◆ **Brief**:
Starting at the top line and ending at the last, restate the records exactly.
----------
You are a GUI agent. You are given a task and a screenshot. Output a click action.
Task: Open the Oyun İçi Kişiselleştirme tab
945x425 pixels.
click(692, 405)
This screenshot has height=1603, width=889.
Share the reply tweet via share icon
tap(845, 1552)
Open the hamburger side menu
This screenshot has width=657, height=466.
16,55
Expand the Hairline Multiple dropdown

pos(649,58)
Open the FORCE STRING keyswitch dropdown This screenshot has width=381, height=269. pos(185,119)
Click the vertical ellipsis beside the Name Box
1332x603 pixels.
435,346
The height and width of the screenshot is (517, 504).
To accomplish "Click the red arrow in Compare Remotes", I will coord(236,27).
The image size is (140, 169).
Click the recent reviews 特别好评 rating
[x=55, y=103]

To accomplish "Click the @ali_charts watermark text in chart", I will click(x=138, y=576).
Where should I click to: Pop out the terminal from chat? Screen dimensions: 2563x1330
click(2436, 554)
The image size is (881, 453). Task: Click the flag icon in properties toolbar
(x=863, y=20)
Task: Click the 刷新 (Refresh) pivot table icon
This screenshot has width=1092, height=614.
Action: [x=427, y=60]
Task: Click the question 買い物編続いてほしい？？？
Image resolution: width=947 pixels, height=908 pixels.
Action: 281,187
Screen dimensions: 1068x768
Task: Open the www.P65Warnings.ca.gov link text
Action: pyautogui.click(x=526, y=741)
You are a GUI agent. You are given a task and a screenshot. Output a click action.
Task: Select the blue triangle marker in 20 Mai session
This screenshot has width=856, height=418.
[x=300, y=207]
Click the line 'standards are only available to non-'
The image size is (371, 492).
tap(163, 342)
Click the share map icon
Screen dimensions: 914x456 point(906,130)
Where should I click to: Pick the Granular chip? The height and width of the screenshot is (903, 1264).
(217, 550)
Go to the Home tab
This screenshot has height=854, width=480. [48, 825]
----------
◆ **Result**:
You are a GUI agent. You are given a task and a screenshot. Output a click action.
Task: Open the Oyun İçi Kişiselleştirme tab
945x425 pixels.
click(692, 405)
This screenshot has height=1603, width=889.
Share the reply tweet via share icon
tap(845, 1552)
Open the hamburger side menu
This screenshot has width=657, height=466.
16,55
Expand the Hairline Multiple dropdown

pos(649,58)
Open the FORCE STRING keyswitch dropdown This screenshot has width=381, height=269. pos(185,119)
Click the vertical ellipsis beside the Name Box
1332x603 pixels.
435,346
The height and width of the screenshot is (517, 504).
To accomplish "Click the red arrow in Compare Remotes", I will coord(236,27).
The image size is (140, 169).
Click the recent reviews 特别好评 rating
[x=55, y=103]

To accomplish "Click the @ali_charts watermark text in chart", I will click(x=138, y=576).
Where should I click to: Pop out the terminal from chat? Screen dimensions: 2563x1330
click(2436, 554)
The image size is (881, 453). Task: Click the flag icon in properties toolbar
(x=863, y=20)
Task: Click the 刷新 (Refresh) pivot table icon
This screenshot has width=1092, height=614.
Action: [x=427, y=60]
Task: Click the question 買い物編続いてほしい？？？
Image resolution: width=947 pixels, height=908 pixels.
Action: 281,187
Screen dimensions: 1068x768
Task: Open the www.P65Warnings.ca.gov link text
Action: pyautogui.click(x=526, y=741)
You are a GUI agent. You are given a task and a screenshot. Output a click action.
Task: Select the blue triangle marker in 20 Mai session
This screenshot has width=856, height=418.
[x=300, y=207]
Click the line 'standards are only available to non-'
The image size is (371, 492).
tap(163, 342)
Click the share map icon
Screen dimensions: 914x456 point(906,130)
Where should I click to: Pick the Granular chip? The height and width of the screenshot is (903, 1264).
(217, 550)
Go to the Home tab
This screenshot has height=854, width=480. [48, 825]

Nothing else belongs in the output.